The detection of vulnerability exploitation programs has always been a research hotspot in the field of network security. The existing detection techniques have suffered from the problems of accuracy and efficiency in the network traffic environment.

In order to develop a more effective method for detecting and classifying vulnerability exploitation programs in network traffic, this project first studies the honeypot technology based on active defense strategy to collect network traffic, so as to solve the problem of data set imbalance caused by abnormal traffic data being far smaller than normal traffic data.

Then, the traffic data is filtered by kernel principal component analysis and the linear discriminant analysis method is used to extract the secondary features in the new feature space to obtain more accurate feature attributes. After the feature attributes are extracted, the generated features are combined with the asymmetric convolutional autoencoder and random forest algorithm to build a detection model.
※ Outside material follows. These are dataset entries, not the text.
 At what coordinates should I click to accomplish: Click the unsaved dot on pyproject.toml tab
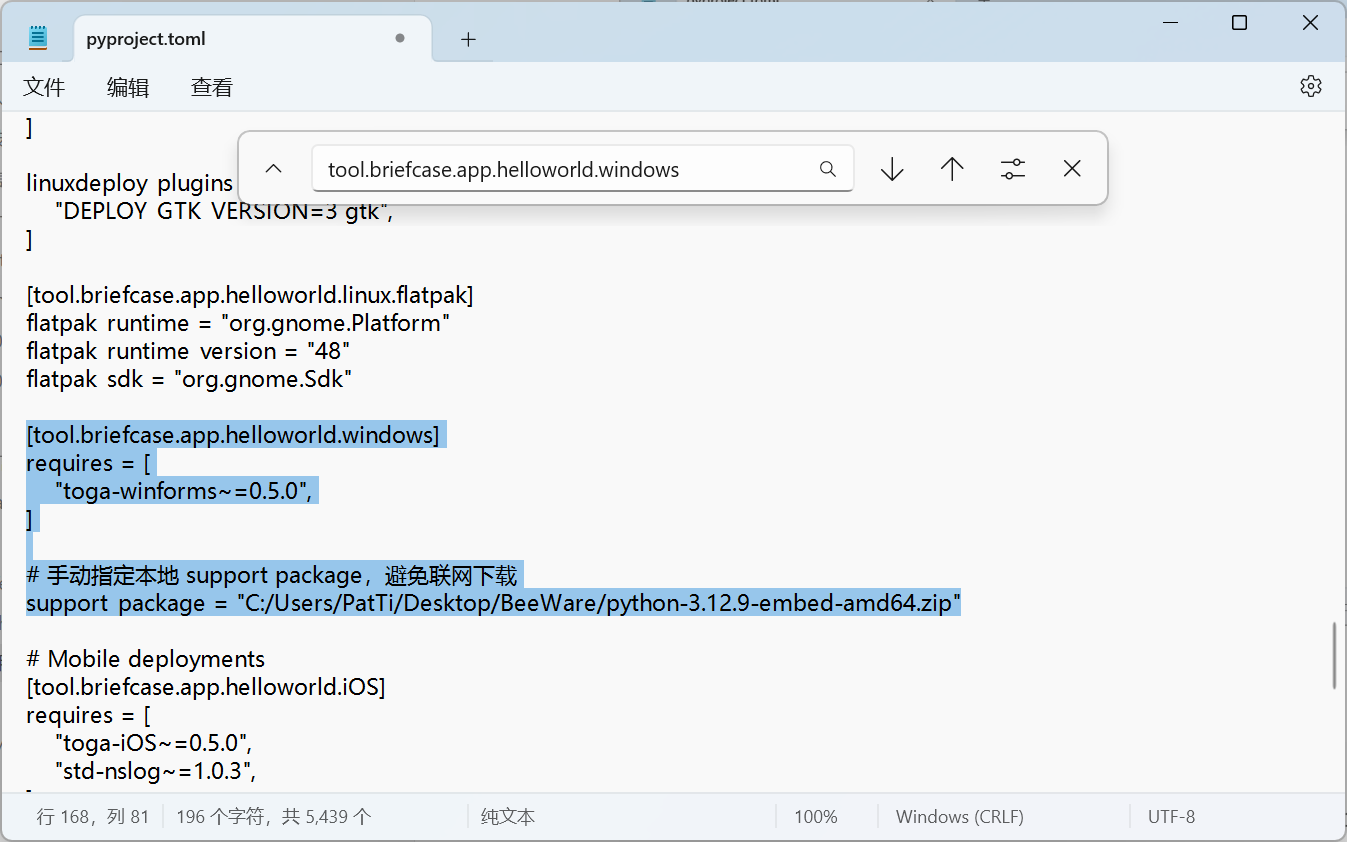coord(400,38)
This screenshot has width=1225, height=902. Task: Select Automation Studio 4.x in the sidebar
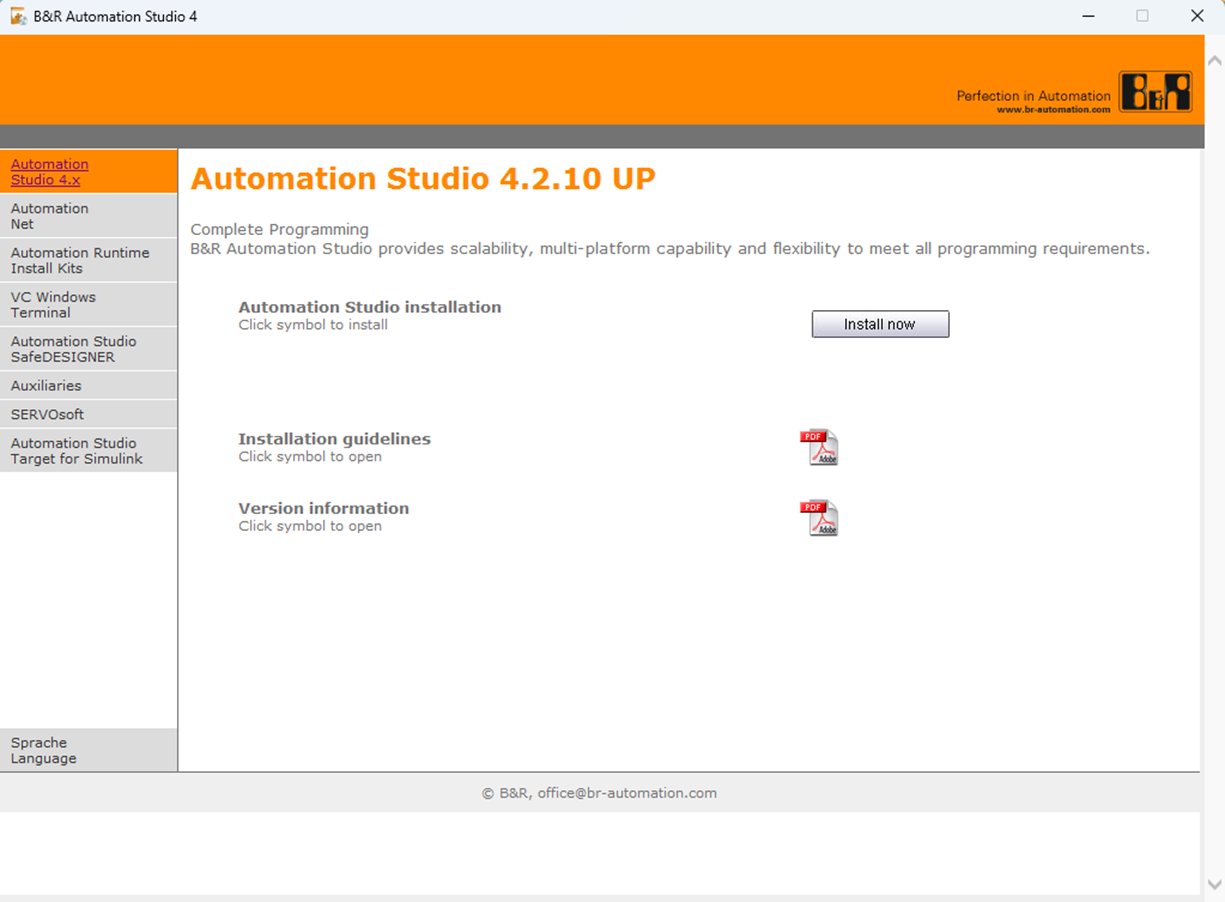(x=49, y=172)
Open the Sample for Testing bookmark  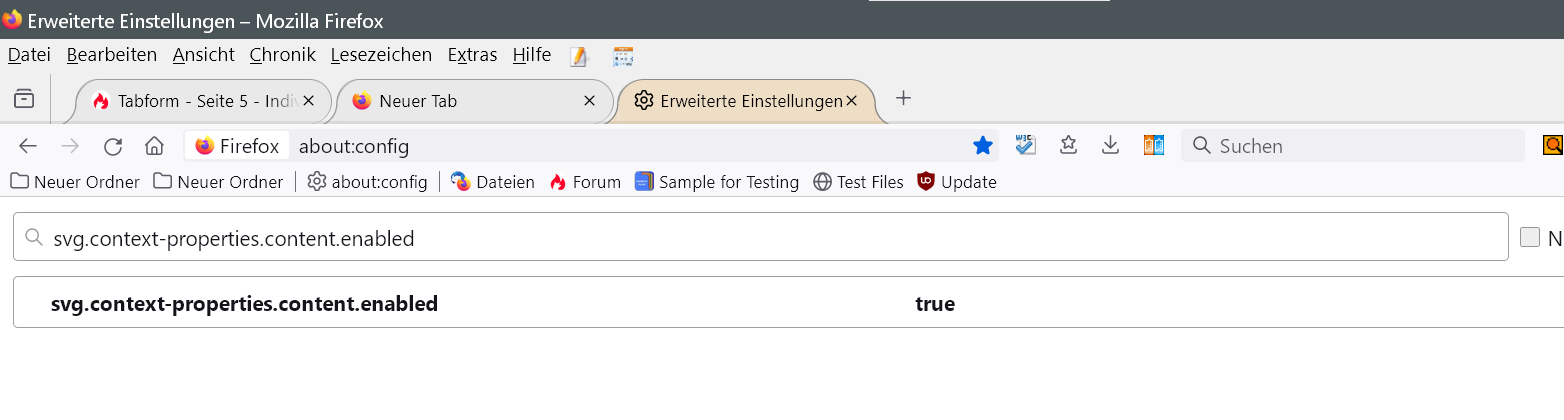click(717, 182)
A vulnerability attack database construction algorithm based on similarity measurement is studied, and a network traffic-oriented vulnerability attack database is constructed. The data in the database is used as a training set, and a decision tree is constructed to form a classification model through the fast decision tree algorithm, so as to classify the identified attack programs and improve the error and accuracy of other classification methods.

In addition, considering that existing exploitation programs may transmit binary malicious files to carry out network traffic attacks, binary files generating skip-based control flow diagram is studied. According to the characteristics of the exploitation programs of abnormal jump, the relevant definition and the detection method of exploitation programs based on control flow diagram are proposed.

Further, the project studied the classification method of malicious network traffic based on deep learning and the detection method of vulnerability exploitation program. By studying the characteristics of sequential convolutional networks, the project learned the byte sequence characteristics of traffic packets and extracted the key features of the data set, and the trained detection model could obtain higher accuracy in a short training time. Considering the importance of encrypted traffic classification, the project studied the characteristics of TLS certificates of encrypted traffic analyzed by deep belief network, and realized the classification of encrypted traffic by vulnerability exploitation programs.

Finally, a prototype system of vulnerability exploitation program detection in network traffic is developed by integrating the above research techniques. The prototype system can effectively detect typical vulnerability exploitation programs in network traffic.